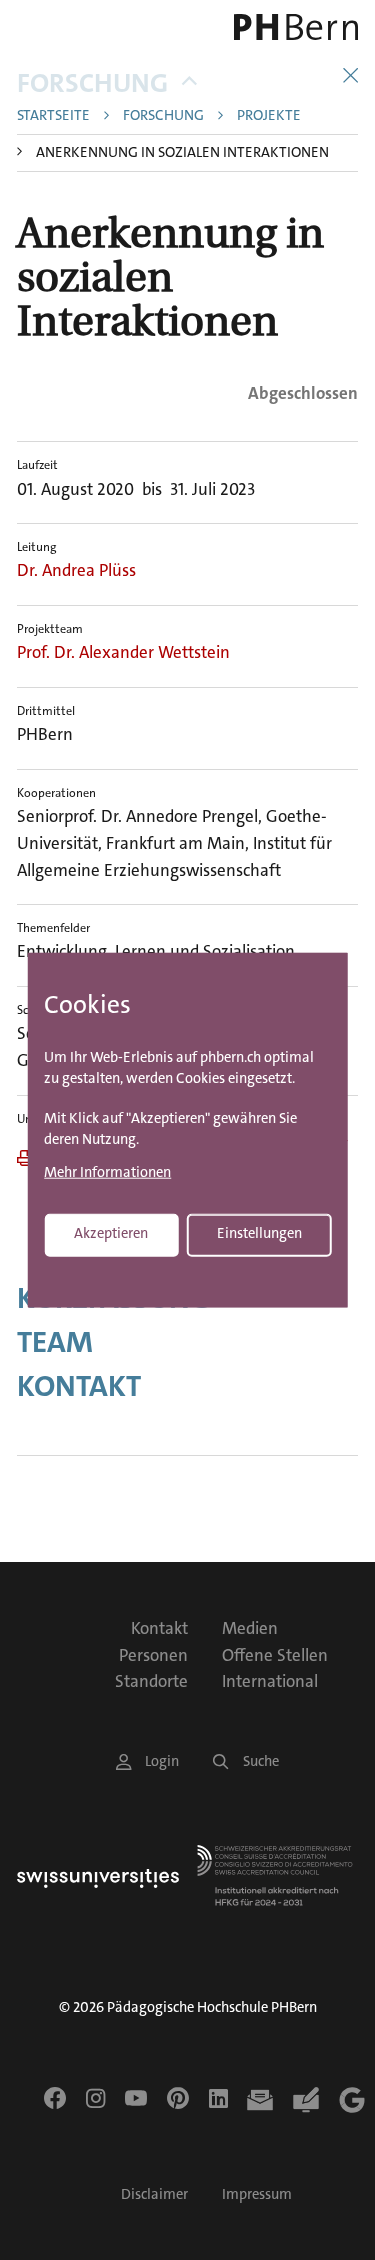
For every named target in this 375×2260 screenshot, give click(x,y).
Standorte (151, 1681)
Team (55, 1343)
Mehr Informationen (107, 1173)
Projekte (269, 116)
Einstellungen (259, 1233)
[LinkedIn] (218, 2098)
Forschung (92, 83)
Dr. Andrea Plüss (76, 570)
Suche (261, 1761)
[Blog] (306, 2100)
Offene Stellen (275, 1655)
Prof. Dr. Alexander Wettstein (123, 652)
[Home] (292, 27)
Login (162, 1761)
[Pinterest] (178, 2098)
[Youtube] (136, 2098)
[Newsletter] (260, 2100)
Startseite (53, 116)
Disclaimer (154, 2194)
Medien (250, 1628)
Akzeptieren (111, 1233)
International (270, 1681)
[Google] (352, 2100)
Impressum (257, 2194)
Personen (153, 1655)
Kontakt (79, 1387)
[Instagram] (95, 2098)
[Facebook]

+===+

Assignment - Apart from the pictures, all of the data must be duplicated exactly as shown above.

Task response -
For every named target in this 375×2260 screenshot, give click(x,y).
Standorte (151, 1681)
Team (55, 1343)
Mehr Informationen (107, 1173)
Projekte (269, 116)
Einstellungen (259, 1233)
[LinkedIn] (218, 2098)
Forschung (92, 83)
Dr. Andrea Plüss (76, 570)
Suche (261, 1761)
[Blog] (306, 2100)
Offene Stellen (275, 1655)
Prof. Dr. Alexander Wettstein (123, 652)
[Home] (292, 27)
Login (162, 1761)
[Pinterest] (178, 2098)
[Youtube] (136, 2098)
[Newsletter] (260, 2100)
Startseite (53, 116)
Disclaimer (154, 2194)
Medien (250, 1628)
Akzeptieren (111, 1233)
International (270, 1681)
[Google] (352, 2100)
Impressum (257, 2194)
Personen (153, 1655)
Kontakt (79, 1387)
[Instagram] (95, 2098)
[Facebook]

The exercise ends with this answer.